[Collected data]
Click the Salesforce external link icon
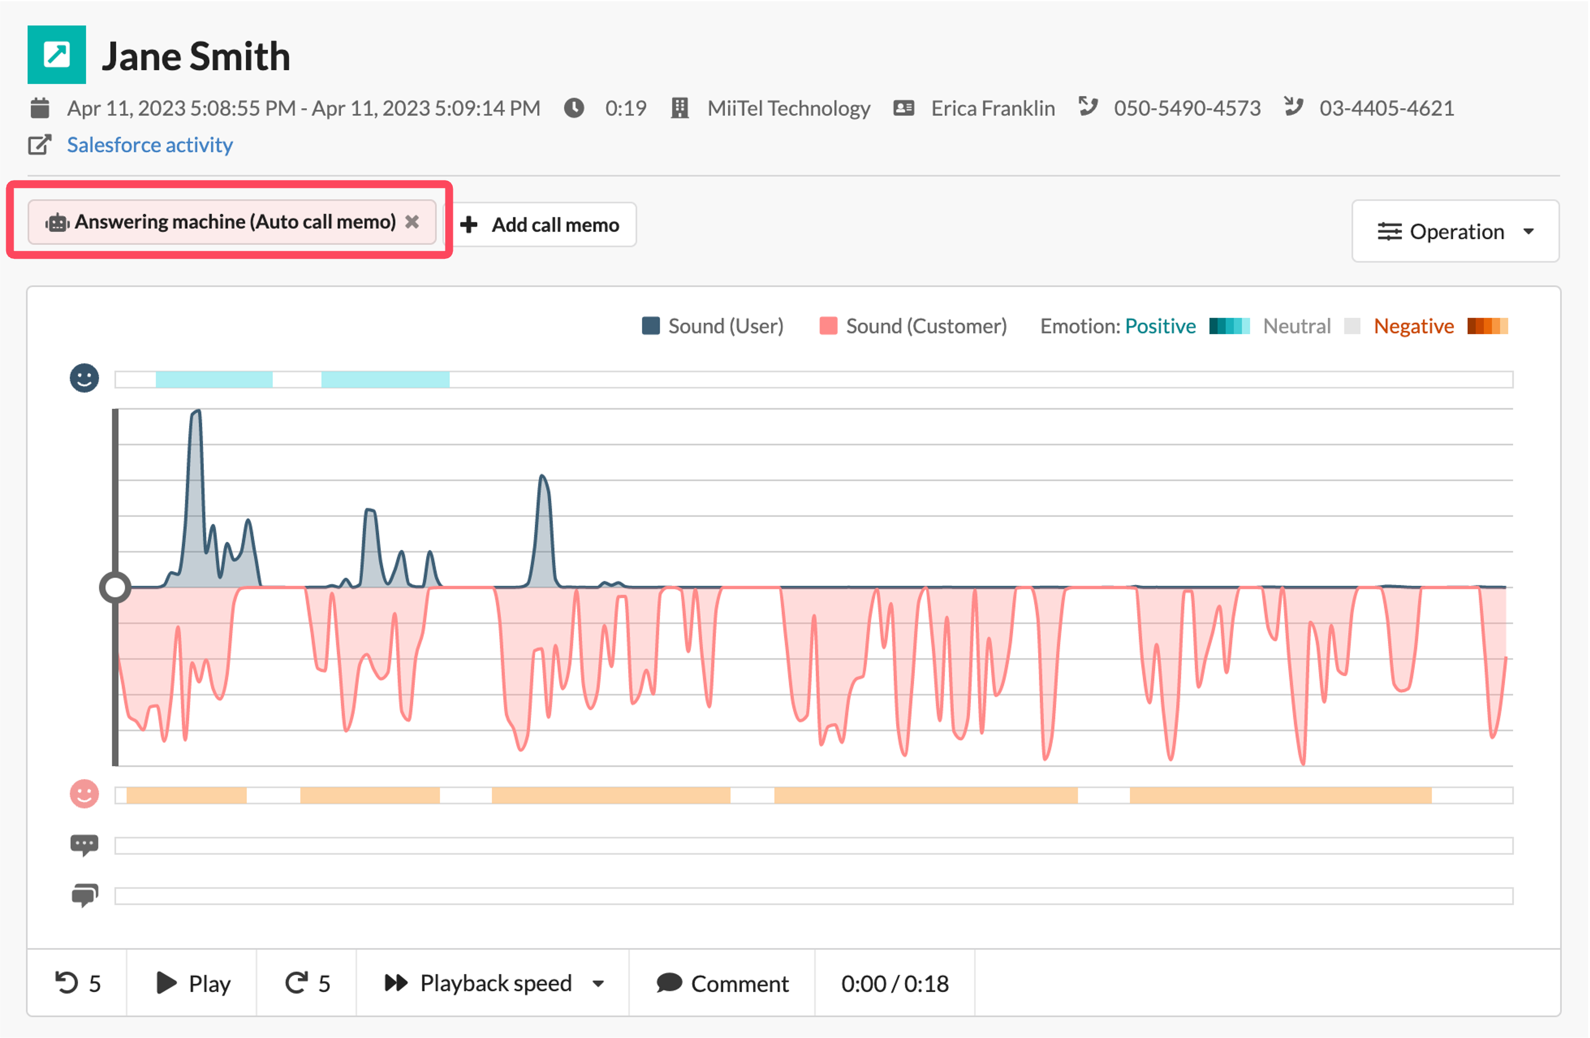Screen dimensions: 1590x1038 tap(39, 145)
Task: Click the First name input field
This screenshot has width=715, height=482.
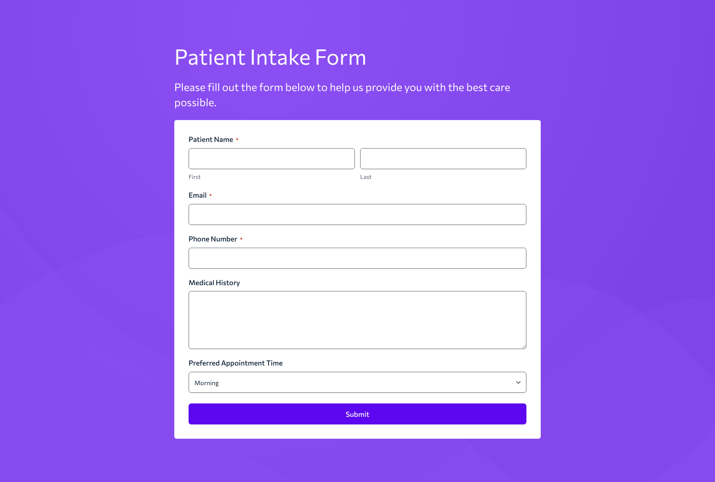Action: pyautogui.click(x=271, y=158)
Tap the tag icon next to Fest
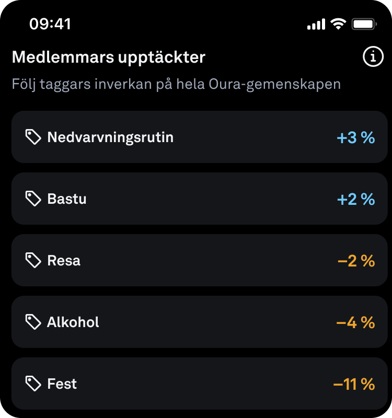 pos(33,384)
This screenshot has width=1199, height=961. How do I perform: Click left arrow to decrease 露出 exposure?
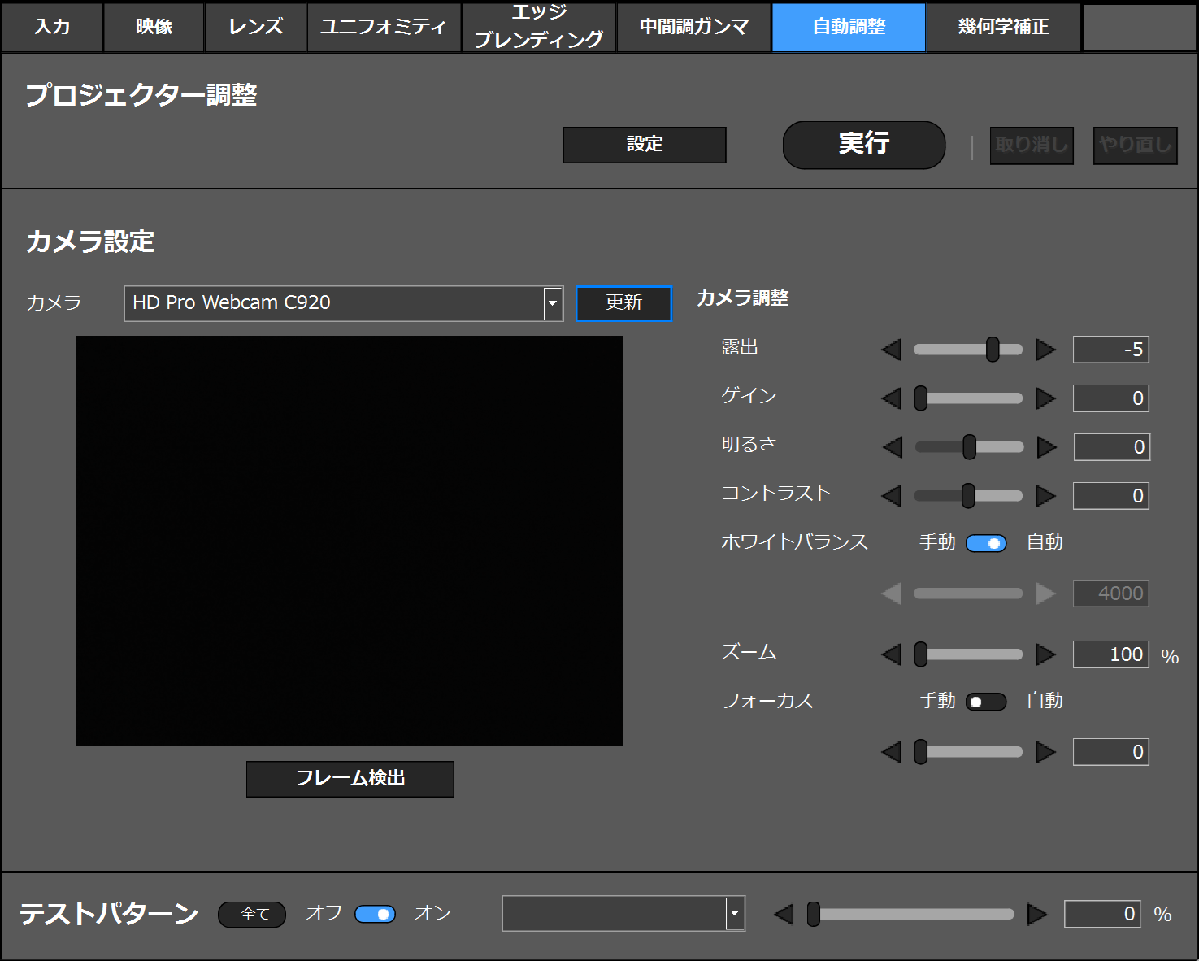coord(892,350)
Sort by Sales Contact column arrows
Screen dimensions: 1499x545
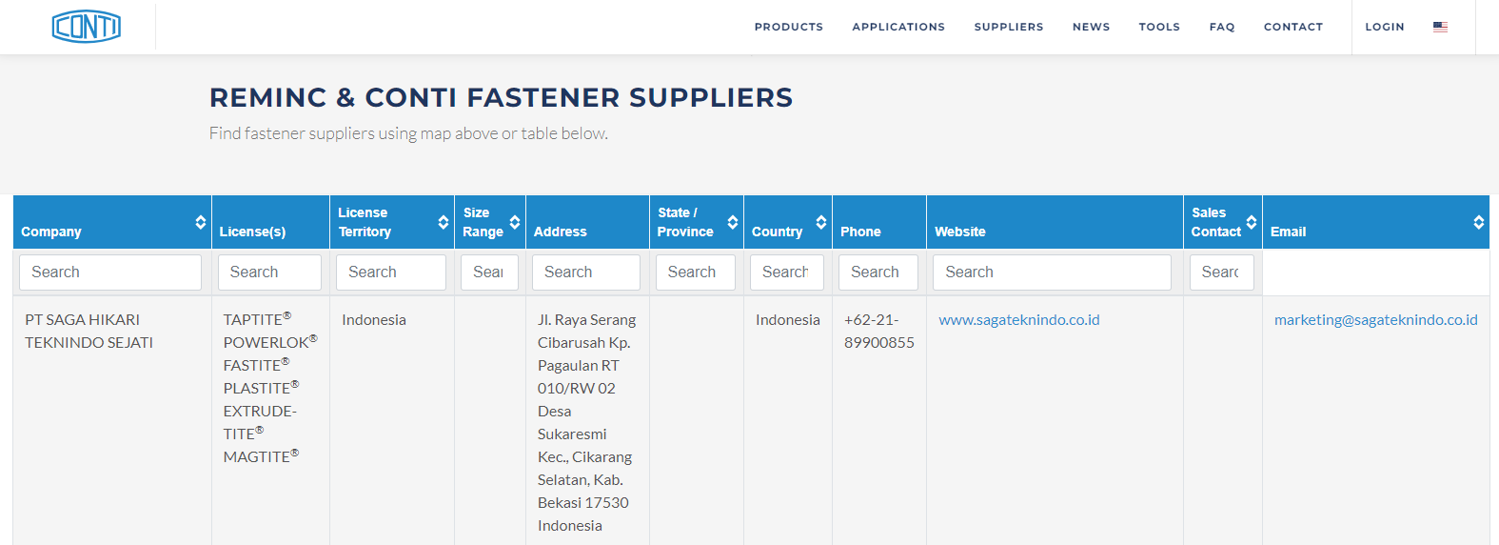tap(1251, 222)
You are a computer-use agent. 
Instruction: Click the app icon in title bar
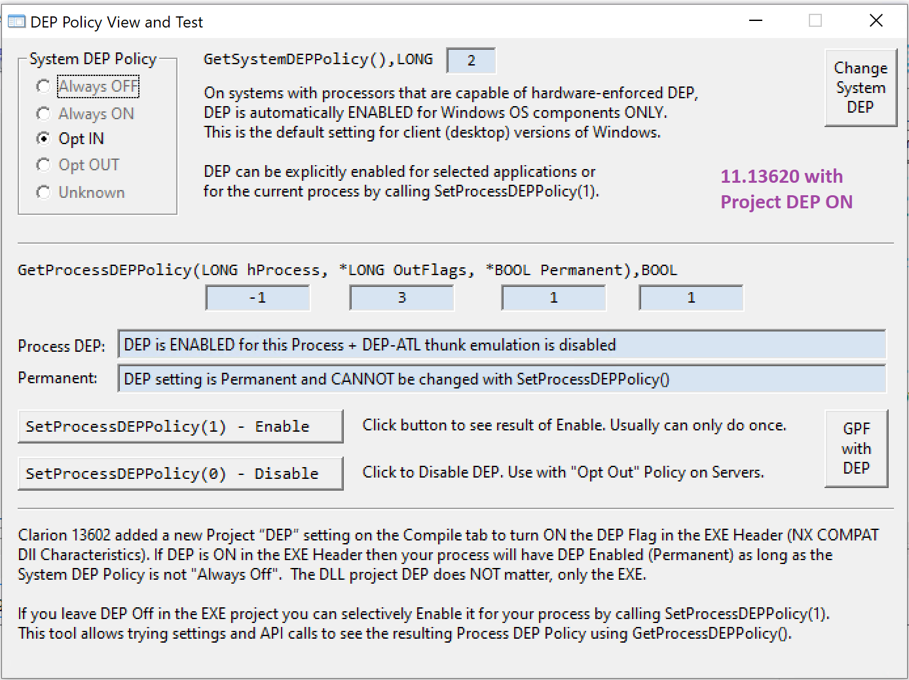pyautogui.click(x=16, y=22)
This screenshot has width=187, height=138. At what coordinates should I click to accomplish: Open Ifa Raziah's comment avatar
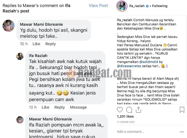coord(20,56)
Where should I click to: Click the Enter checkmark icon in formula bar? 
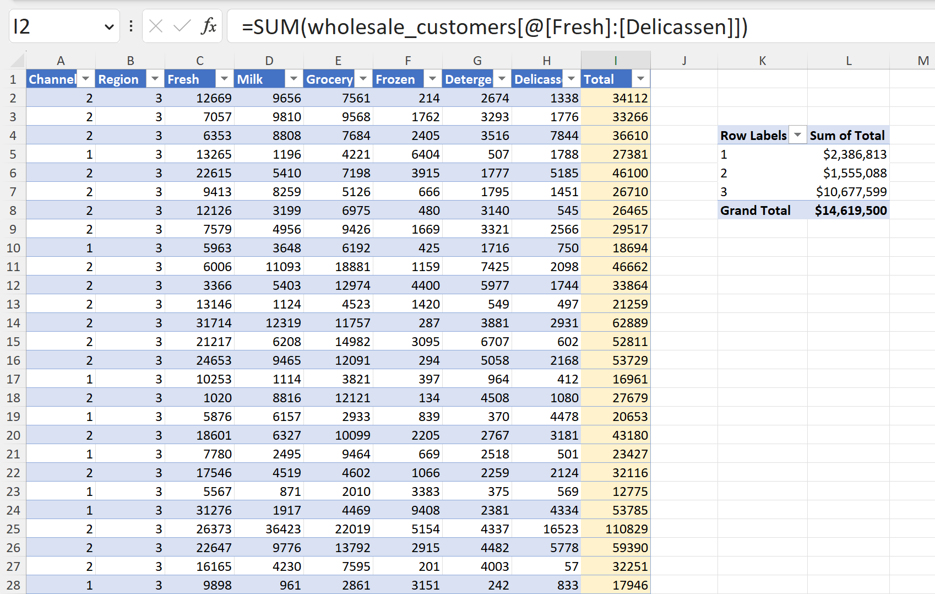[x=182, y=26]
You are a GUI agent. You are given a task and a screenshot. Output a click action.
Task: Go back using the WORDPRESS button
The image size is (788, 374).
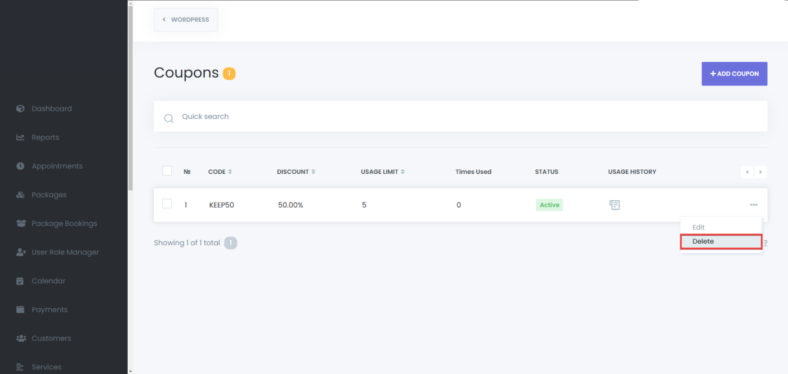(186, 20)
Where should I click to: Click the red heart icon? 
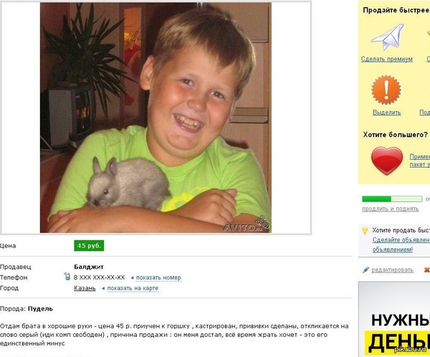pyautogui.click(x=387, y=161)
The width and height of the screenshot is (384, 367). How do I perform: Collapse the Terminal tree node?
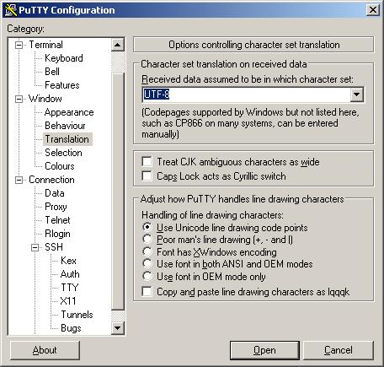point(19,45)
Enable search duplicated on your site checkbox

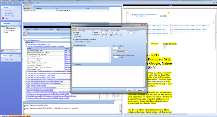click(73, 42)
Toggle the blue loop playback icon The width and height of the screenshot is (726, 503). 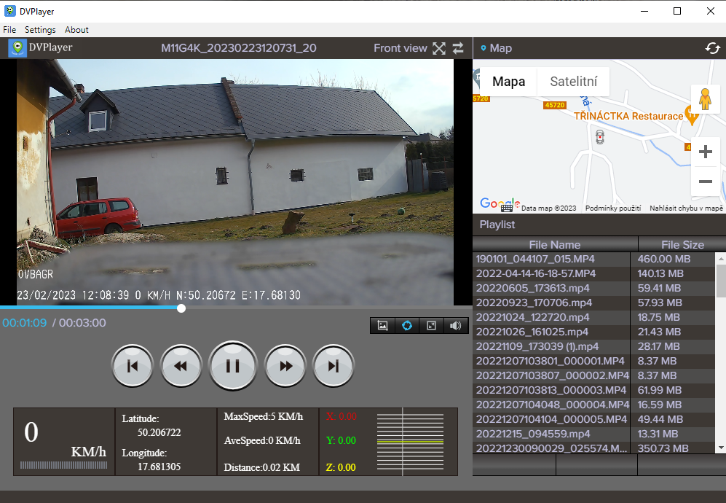pyautogui.click(x=407, y=325)
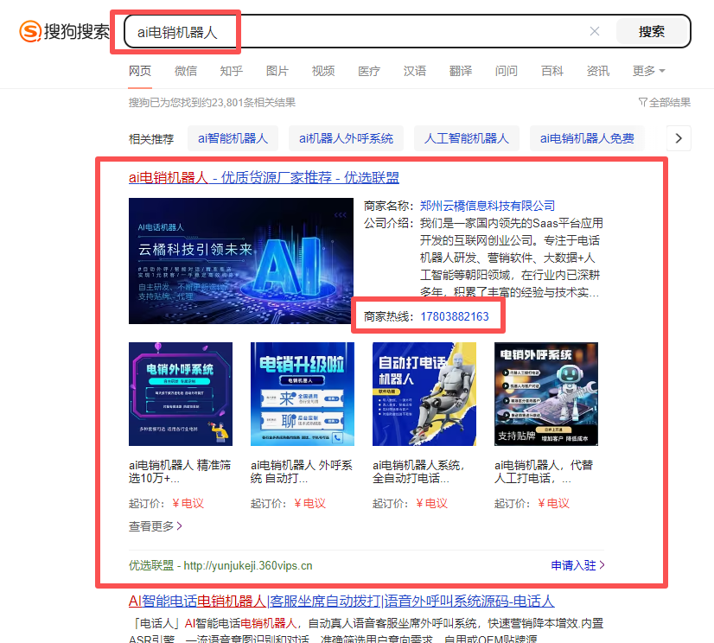Switch to the 知乎 tab
The image size is (714, 643).
231,71
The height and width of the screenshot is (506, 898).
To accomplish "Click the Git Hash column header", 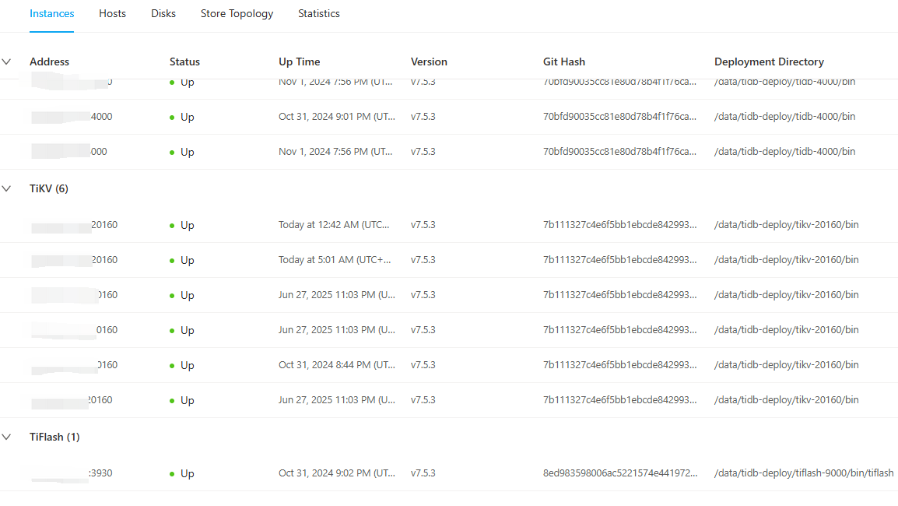I will (x=564, y=61).
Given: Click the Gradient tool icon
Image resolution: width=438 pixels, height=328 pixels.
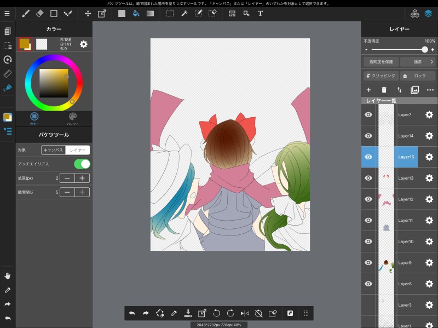Looking at the screenshot, I should click(150, 13).
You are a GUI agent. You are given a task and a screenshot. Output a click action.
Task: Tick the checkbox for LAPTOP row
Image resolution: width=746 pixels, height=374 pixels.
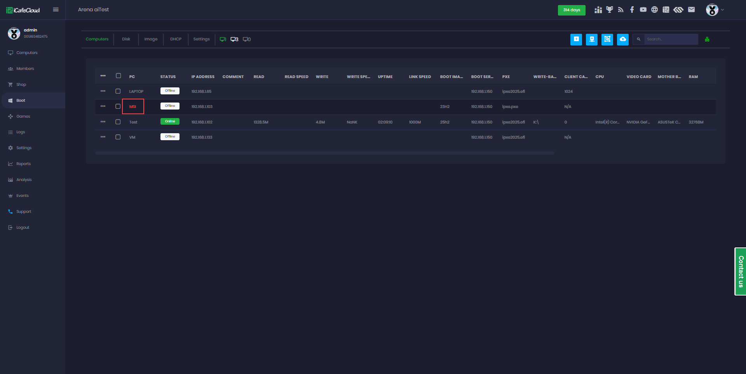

= TASK INSTRUCTIONS =
Restate exactly, please, only the lines between the start of the data and the line containing "Sort by Sales Contact column arrows", both ends included, skipping the pictures.

= EXERCISE SOLUTION =
Click the Salesforce external link icon
Screen dimensions: 1590x1038 tap(39, 145)
Task: Click the First name input field
This screenshot has width=715, height=482.
Action: pyautogui.click(x=271, y=158)
Tap the tag icon next to Fest
 pos(33,384)
This screenshot has width=1199, height=961. How do I perform: Click left arrow to decrease 露出 exposure?
coord(892,350)
Sort by Sales Contact column arrows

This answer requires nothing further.